Throughout the 19th century as the demand for Irish freedom was raised, and even the demand for limited freedom within the British Empire, the British Establishment deliberately fomented sectarian divisions and, when it suited, they gave every encouragement to the Orange Order. The Catholic middle-class which developed throughout this period articulated the demand for limited freedom through constitutional methods but they did not want to break the link with Britain. The republican tradition of militant separatism continued to win support amongst the people of no property but a large part of this support base was obliterated in the Great Famine of the 1840’s and through continued emigration to Britain, the USA and Australia.

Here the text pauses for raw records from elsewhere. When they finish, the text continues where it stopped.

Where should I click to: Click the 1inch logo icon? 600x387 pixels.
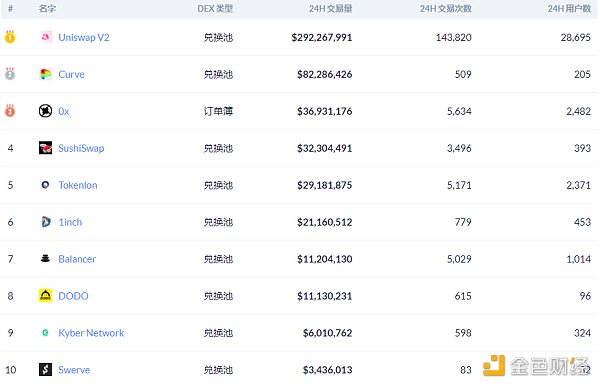tap(46, 222)
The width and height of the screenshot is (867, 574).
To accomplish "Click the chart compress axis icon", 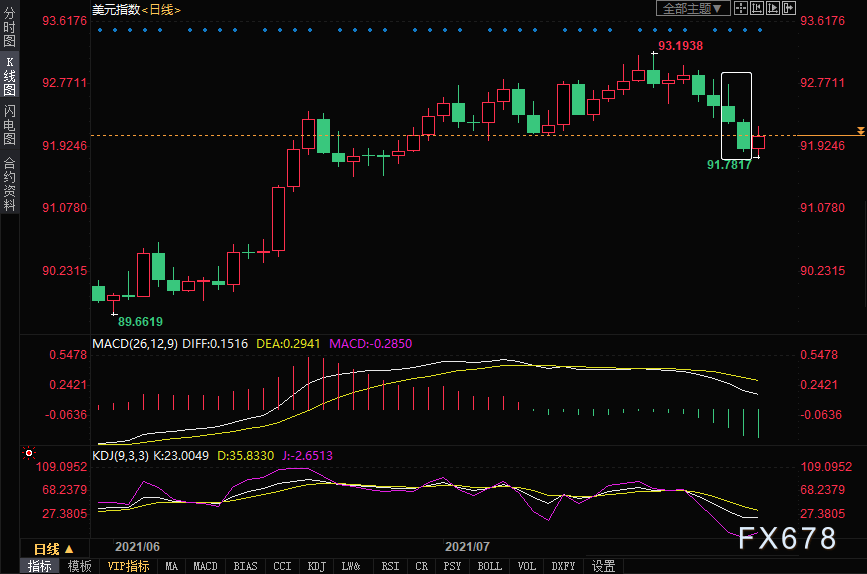I will pyautogui.click(x=757, y=8).
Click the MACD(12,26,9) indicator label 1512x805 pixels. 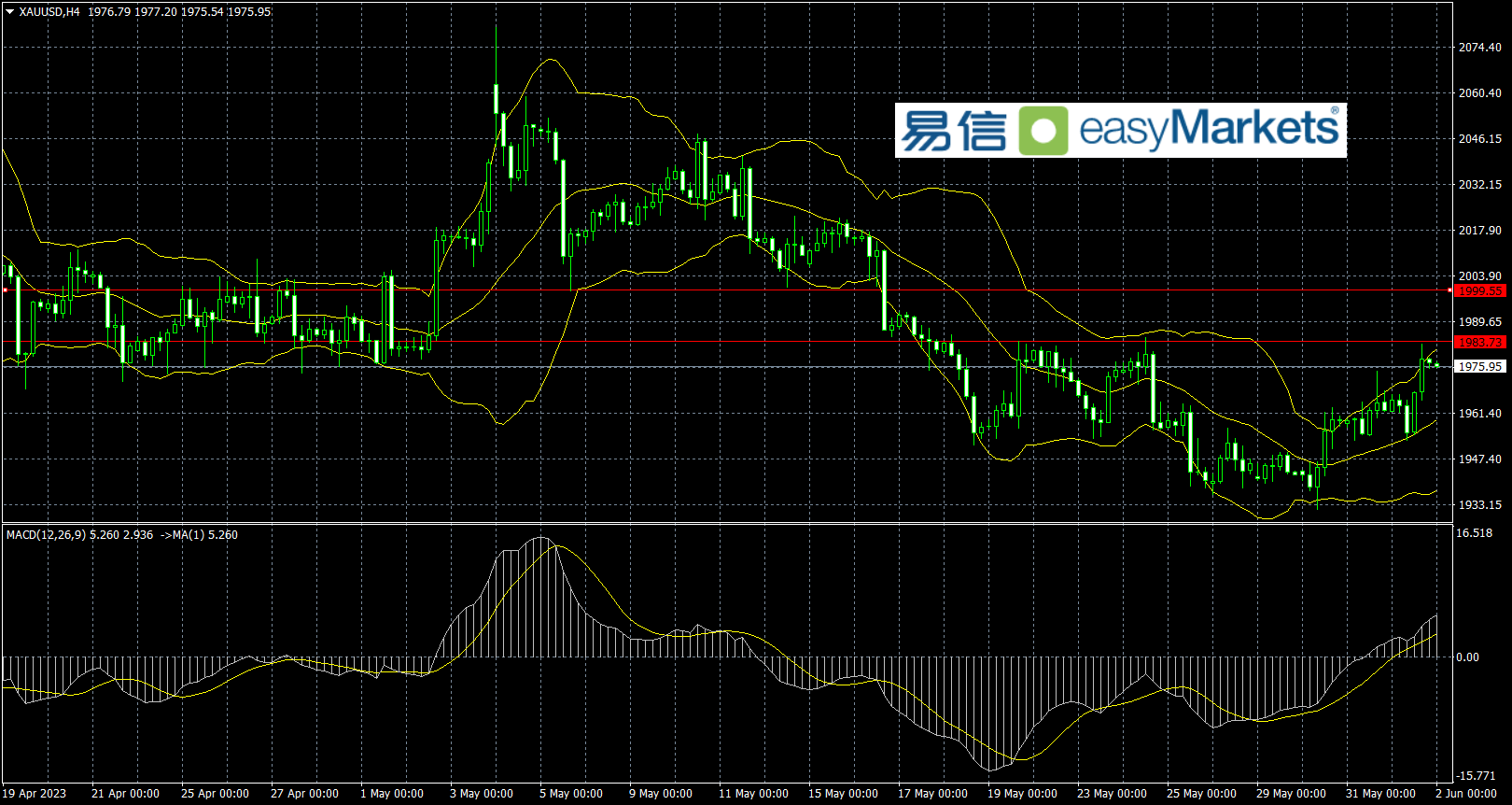[46, 535]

There were several armed uprisings throughout the century but even though they followed inn the republican tradition of the United Irishmen they failed to attract the same degree of popular support and were easily suppressed.

With the gradual extension of the franchise it became clear in the late 19th and 20th centuries that the limited independence of “Home Rule” would have to be conceded if the stability which Britain needed in Ireland was to continue. In Ulster, where the descendants of the Planters still constituted a privileged Unionist majority in favour of the union with Britain, a pro-British and sectarian armed force called the Ulster Volunteer Force (UVF) was formed to resist the democratic demands of the Irish people as a whole. The British refused to move against this force and senior political and military figures encouraged its development.

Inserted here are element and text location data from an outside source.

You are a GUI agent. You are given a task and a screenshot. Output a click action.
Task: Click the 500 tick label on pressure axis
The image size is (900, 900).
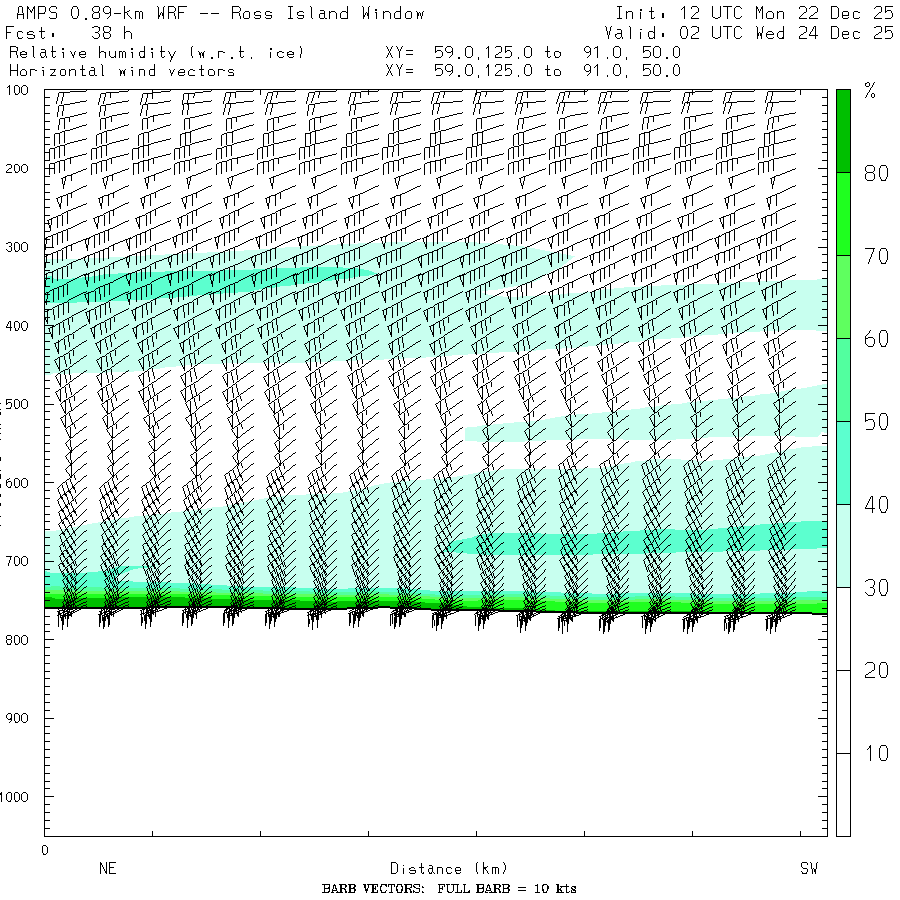coord(20,404)
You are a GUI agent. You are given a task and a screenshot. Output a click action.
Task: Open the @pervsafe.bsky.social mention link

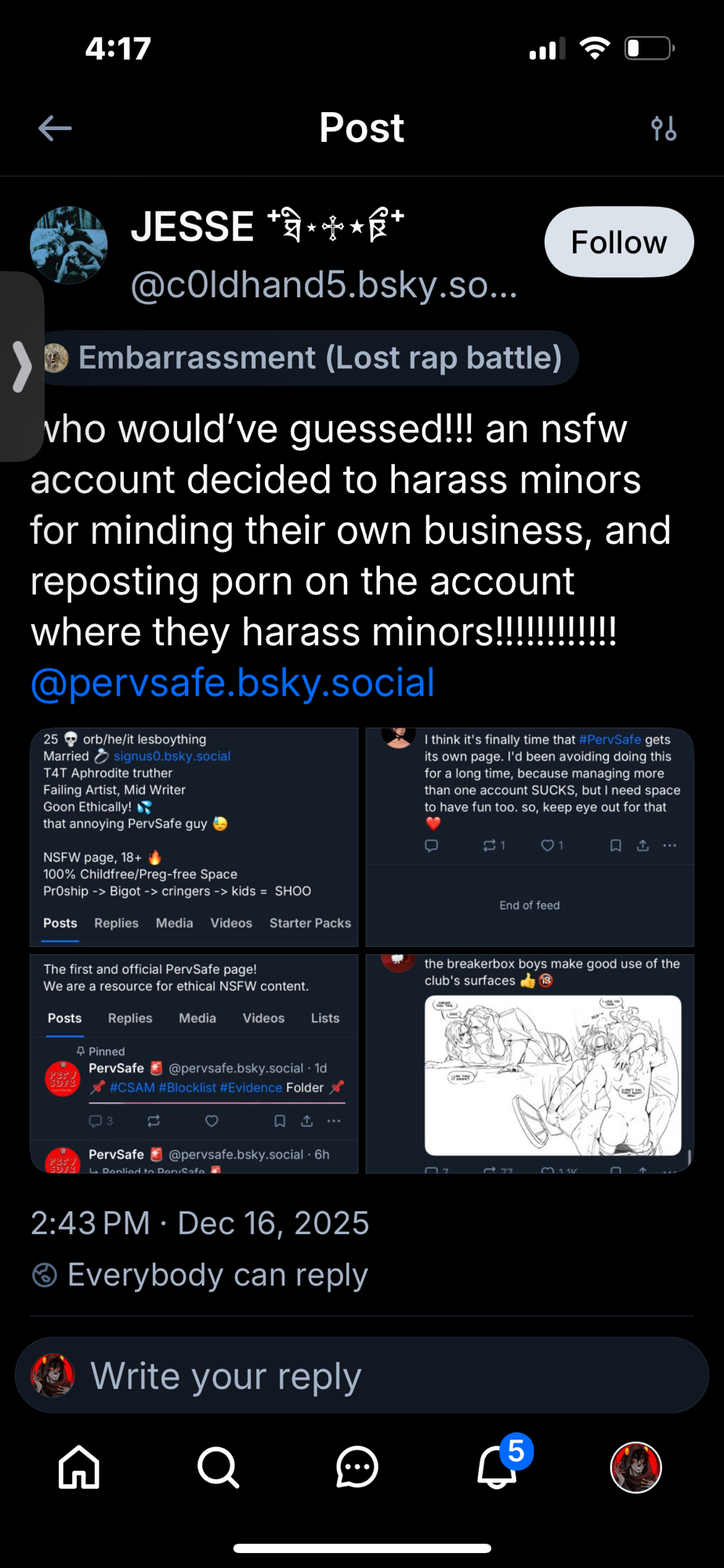[233, 683]
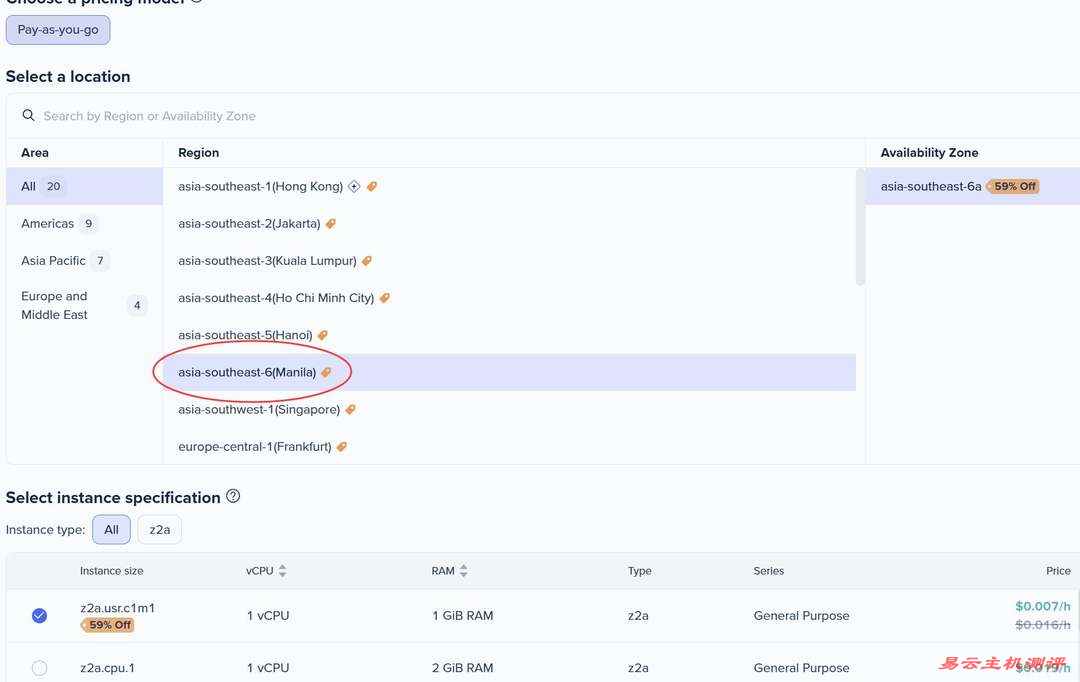1080x682 pixels.
Task: Filter areas to Americas
Action: 48,224
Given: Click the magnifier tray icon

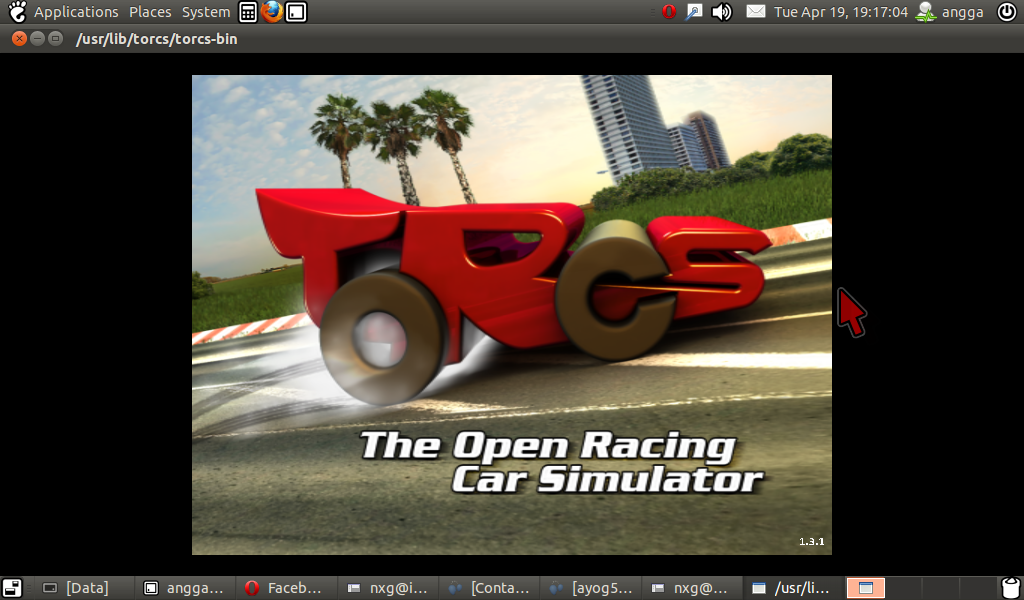Looking at the screenshot, I should point(693,12).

By the early years of the present century a clear pattern had emerged between the major political forces in Ireland, a pattern which continues to this day, with the limited demands of constitutional nationalism being strenuously opposed by Unionists and qualified by British administrations anxious to ensure that their self-interest was defended. Two events combined to shatter that pattern, for a time at least; first was the outbreak of World War in 1914 which put the issue of Home Rule on the back-burner of British political considerations, and second was the decision by Irish separatist forces including the Irish Republican Brotherhood (IRB), the Irish Volunteers and the Irish Citizen Army to take advantage of Britain’s involvement in a global conflict and to strike a blow for freedom in the ranks of a combined force called the Irish Republican Army (IRA).

On Easter Monday 1916 the Irish Republic was declared and a Provisional Government established in arms by the IRA. After a week of fighting which was largely confined to Dublin, the superior armed power of the British succeeded in crushing the rebellion.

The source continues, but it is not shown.